GNU Astronomy Utilities


Next: , Previous: , Up: Library data container   [Contents][Index]


10.3.5.1 Generic data container (gal_data_t)

To be able to deal with any dataset (various dimensions, numeric data types, units and higher-level structures), Gnuastro defines the gal_data_t type which is the input/output container of choice for many of Gnuastro library’s functions. It is defined in gnuastro/data.h. If you will be using (‘# include’ing) those libraries, you don’t need to include this header explicitly, it is already included by any library header that uses gal_data_t.

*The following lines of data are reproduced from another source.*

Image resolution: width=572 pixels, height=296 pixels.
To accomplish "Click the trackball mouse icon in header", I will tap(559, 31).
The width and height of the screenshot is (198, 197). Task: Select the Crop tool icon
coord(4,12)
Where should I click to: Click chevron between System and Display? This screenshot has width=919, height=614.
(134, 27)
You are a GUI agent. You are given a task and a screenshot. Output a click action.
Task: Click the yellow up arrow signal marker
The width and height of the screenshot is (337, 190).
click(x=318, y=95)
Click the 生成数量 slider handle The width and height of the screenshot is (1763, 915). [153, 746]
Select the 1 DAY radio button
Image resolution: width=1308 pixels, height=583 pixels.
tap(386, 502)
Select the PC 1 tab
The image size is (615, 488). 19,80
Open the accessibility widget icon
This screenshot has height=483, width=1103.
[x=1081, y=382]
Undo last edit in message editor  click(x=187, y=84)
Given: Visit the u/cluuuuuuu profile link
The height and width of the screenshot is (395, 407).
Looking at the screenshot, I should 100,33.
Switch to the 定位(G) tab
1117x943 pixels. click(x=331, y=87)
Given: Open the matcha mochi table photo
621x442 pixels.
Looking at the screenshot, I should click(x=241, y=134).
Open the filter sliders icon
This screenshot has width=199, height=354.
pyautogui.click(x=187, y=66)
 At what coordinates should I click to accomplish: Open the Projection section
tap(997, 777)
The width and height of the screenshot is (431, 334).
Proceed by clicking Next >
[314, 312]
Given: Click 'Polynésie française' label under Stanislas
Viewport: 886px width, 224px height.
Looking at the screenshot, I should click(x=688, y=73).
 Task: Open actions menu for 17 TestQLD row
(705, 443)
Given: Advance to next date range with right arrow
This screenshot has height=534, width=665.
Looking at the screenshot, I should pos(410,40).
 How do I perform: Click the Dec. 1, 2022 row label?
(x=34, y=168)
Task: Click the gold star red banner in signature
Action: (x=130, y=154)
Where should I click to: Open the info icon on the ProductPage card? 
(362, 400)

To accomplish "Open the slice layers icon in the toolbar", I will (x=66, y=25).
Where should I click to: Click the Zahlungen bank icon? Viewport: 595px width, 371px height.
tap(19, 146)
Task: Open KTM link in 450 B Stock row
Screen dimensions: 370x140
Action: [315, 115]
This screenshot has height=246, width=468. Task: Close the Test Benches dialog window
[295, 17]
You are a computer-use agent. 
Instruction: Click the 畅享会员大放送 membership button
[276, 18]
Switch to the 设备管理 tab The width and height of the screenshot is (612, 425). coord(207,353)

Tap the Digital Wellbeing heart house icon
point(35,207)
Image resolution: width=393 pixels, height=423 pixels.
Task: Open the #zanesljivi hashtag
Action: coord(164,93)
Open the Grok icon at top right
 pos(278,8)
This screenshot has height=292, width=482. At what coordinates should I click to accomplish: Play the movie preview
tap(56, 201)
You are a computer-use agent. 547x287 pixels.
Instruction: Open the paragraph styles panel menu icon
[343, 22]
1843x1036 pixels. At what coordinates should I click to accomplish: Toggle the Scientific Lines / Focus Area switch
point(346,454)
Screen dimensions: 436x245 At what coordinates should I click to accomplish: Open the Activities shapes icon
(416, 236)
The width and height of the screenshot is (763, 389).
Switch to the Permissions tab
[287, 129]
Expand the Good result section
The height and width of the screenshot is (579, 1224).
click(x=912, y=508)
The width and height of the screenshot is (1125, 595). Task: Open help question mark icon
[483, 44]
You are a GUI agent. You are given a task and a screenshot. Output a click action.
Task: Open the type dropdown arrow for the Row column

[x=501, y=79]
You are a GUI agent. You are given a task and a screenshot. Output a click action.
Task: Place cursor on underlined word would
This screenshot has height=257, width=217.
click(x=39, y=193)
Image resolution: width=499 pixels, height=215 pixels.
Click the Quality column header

Type (C struct): gal_data_t

The main container for datasets in Gnuastro. It can host data of any dimensionality, with any numeric data type. It is actually a structure, but typedef’d as a new type to avoid having to write the struct before any declaration. The actual structure is shown below which is followed by a description of each element.

typedef struct gal_data_t
{
  void     *restrict array;  /* Basic array information.   */
  uint8_t             type;
  size_t              ndim;
  size_t            *dsize;
  size_t              size;
  char           *mmapname;
  size_t        minmapsize;

  int                 nwcs;  /* WCS information.           */
  struct wcsprm       *wcs;

  uint8_t             flag;  /* Content description.       */
  int               status;
  char               *name;
  char               *unit;
  char            *comment;

  int             disp_fmt;  /* For text printing.         */
  int           disp_width;
  int       disp_precision;

  struct gal_data_t  *next;  /* For higher-level datasets. */
  struct gal_data_t *block;
} gal_data_t;

The list below contains a description for each gal_data_t element.

void *restrict array

This is the pointer to the main array of the dataset containing the raw data (values). All the other elements in this data-structure are actually meta-data enabling us to use/understand the series of values in this array. It must allow data of any type (see Numeric data types), so it is defined as a void * pointer. A void * array is not directly usable in C, so you have to cast it to proper type before using it, please see Library demo - reading a FITS image for a demonstration.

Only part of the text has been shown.